Título: A hora do terceiro turno
Autor: Novo, Aguinaldo e Ordoñez, Ramona
Fonte: O Globo, 03/08/2007, Economia, p. 23

Economia aquecida leva empresas a adotarem jornada adicional e elevarem horas extras.

Oaquecimento da economia tem levado empresas de vários setores a ampliar o número de turnos de trabalho e também o volume de horas extras de seus funcionários. Ontem foi a vez de a PSA Peugeot Citroën anunciar a contratação de 700 empregados. Todos vão trabalhar num terceiro turno de produção que será ativado até dezembro na fábrica de Porto Real (RJ), ajudando o consórcio a dar conta das encomendas que devem alcançar volume recorde neste ano. A mudança também é visível em segmentos como de produtos alimentícios e bebidas, minerais não-metálicos (cimento, vidro, cerâmica, cujas vendas crescem na esteira da ampliação do mercado imobiliário), metalurgia e material elétrico.

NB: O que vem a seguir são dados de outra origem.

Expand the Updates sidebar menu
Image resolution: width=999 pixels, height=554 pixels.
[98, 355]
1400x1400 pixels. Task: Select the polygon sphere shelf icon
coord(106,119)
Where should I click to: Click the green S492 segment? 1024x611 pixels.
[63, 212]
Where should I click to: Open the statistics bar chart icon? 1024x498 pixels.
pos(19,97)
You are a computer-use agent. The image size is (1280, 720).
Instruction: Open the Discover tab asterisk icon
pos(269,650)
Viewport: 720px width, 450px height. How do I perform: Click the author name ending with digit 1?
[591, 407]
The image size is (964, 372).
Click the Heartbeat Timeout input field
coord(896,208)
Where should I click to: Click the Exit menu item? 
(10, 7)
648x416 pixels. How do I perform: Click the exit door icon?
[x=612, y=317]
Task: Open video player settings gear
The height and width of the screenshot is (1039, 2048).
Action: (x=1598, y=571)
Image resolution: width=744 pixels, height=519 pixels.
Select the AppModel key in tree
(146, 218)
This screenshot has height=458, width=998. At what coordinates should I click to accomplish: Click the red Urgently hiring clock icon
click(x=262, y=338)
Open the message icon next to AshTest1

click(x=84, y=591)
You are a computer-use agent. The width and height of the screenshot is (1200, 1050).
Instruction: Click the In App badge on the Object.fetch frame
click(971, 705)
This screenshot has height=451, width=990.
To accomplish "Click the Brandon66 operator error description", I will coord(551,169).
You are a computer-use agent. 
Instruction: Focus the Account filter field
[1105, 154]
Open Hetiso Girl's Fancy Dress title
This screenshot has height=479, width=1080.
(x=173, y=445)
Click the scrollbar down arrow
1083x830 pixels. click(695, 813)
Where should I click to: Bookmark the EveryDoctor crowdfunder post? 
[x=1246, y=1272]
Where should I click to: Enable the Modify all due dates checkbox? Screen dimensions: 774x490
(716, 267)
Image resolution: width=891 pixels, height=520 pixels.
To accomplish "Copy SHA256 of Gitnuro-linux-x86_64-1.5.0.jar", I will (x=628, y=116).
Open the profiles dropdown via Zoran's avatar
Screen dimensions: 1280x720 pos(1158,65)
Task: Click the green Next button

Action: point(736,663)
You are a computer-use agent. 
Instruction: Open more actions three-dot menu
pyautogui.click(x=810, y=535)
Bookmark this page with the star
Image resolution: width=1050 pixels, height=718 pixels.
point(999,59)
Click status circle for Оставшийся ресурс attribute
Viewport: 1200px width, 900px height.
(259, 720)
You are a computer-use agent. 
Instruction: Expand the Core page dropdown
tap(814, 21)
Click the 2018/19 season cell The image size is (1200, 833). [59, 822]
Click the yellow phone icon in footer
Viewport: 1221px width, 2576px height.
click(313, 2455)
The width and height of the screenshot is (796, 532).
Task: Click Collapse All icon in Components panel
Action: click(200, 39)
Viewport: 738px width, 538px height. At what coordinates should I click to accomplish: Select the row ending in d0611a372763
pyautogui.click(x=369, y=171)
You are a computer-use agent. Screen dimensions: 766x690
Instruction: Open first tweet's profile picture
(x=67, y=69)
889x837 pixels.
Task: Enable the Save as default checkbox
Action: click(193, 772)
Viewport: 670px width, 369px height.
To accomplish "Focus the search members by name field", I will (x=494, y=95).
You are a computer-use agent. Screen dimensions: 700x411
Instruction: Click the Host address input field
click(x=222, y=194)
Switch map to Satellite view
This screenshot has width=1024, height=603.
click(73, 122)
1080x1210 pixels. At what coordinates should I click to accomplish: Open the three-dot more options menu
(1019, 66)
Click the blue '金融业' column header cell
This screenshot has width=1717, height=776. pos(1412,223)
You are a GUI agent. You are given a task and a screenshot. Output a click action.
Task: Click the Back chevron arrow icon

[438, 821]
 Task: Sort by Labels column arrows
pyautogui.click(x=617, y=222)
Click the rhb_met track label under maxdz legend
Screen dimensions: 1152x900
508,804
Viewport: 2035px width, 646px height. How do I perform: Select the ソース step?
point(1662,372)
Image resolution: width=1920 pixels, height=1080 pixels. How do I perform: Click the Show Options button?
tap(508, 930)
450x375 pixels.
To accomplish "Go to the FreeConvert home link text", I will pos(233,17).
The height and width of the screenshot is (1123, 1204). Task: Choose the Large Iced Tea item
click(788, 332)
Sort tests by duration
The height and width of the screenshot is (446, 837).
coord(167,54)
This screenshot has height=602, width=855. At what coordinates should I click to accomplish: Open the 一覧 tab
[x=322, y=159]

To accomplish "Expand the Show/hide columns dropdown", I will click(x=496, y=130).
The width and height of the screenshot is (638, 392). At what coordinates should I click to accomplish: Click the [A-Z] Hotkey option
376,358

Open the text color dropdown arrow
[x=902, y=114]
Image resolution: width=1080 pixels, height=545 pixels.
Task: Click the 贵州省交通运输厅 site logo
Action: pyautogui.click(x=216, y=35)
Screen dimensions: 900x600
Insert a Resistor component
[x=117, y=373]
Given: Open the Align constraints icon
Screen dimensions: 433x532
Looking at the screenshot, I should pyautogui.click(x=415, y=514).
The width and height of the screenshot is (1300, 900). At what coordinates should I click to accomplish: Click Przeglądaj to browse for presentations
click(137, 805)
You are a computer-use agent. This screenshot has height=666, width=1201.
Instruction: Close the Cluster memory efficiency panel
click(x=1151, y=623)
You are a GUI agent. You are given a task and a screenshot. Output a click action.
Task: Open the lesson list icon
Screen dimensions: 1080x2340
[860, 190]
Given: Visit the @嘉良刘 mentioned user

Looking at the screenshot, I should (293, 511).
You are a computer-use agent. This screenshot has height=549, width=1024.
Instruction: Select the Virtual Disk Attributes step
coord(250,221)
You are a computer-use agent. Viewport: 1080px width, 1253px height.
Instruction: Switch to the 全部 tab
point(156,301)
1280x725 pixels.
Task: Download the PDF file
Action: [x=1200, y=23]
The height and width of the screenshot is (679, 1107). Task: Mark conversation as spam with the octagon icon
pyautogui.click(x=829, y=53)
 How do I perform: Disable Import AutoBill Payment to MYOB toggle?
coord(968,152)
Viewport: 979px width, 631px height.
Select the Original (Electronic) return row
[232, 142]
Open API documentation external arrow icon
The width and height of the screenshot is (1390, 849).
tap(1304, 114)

Uma pesquisa inédita do Instituto Brasileiro de Economia (Ibre), da Fundação Getulio Vargas (FGV), captou esse movimento. Pela sondagem, que considerou 1.018 empresas de todos os portes no país, a indústria de transformação mantém hoje 2,4 turnos em média de produção. É o maior resultado da série, iniciada em outubro de 2001.

Vendas de veículos batem recorde

Considerando uma média anual, o setor de material de transporte (montadora e autopeças) apresentou a maior variação no período, passando de 1,9 em 2002 para 2,4 turnos de produção cinco anos depois. Também se destacam produtos alimentares (1,7 para 2 turnos), minerais não-metálicos (2,1 para 2,3), metalurgia (2,3 para 2,5) e material elétrico e de comunicação (1,8 para 2,1). Na contramão, aparecem os setores que têm enfrentado maiores problemas por causa do dólar fraco, como têxtil (2,7 para 2,6) e vestuário e calçados (1,8 para 1,7).

Só no primeiro semestre, as vendas de carros novos no mercado interno cresceram 26% frente ao mesmo período de 2006. Os dados preliminares de julho (212.952 unidades) apontam para novo recorde no mês. À exceção da General Motors, todas as grandes montadoras já abriram novos turnos de trabalho. A Ford foi a primeira: em agosto de 2004, criou um terceiro turno na fábrica de Camaçari (BA). Desde fevereiro, a Fiat trabalha com esse turno extra, empregando mais 2.900 funcionários. A Volkswagen, por sua vez, criou um terceiro turno na fábrica de Taubaté (mais 700 empregos) e um segundo turno para a linha de produção do Gol em Anchieta (outras 700 vagas).

- O setor já começa a se queixar da falta de matérias-primas ou componentes - afirmou o economista Aloisio Campelo, do Ibre.

Dados da Confederação Nacional da Indústria (CNI) indicam crescimento contínuo das horas trabalhadas na produção. Em maio (último dado disponível), o índice chegou a 115,7 pontos, o maior da nova série histórica, que começa em janeiro de 2003. Com ajuste sazonal, as horas trabalhadas na produção cresceram 1,1% em maio, pelo quatro mês consecutivo. Na comparação com maio de 2006, houve expansão de 4,1%. Já no acumulado de janeiro a maio, o crescimento das horas trabalhadas é de 3,6%.

Mas esse aumento não corresponde necessariamente à abertura de novos postos de trabalho. Parte disso esconde horas extras. Um trabalho da Fundação Seade mostra que, em junho, 32% dos assalariados da indústria na região metropolitana de São Paulo trabalharam além da jornada permitida na Constituição, que é de 44 horas semanais.

A Peugeot Citroën decidiu criar o terceiro turno em Porto Real entusiasmada com o crescimento de 23% nas vendas no primeiro semestre deste ano e de 50% só em junho. O anúncio foi feito ontem pelo diretor-geral de Brasil e Mercosul, Vincent Rambaud, ao informar que o novo turno vai gerar 700 empregos, além dos atuais 2.700. A fabricante aumentará sua capacidade de produção de cem mil veículos anuais para 150 mil.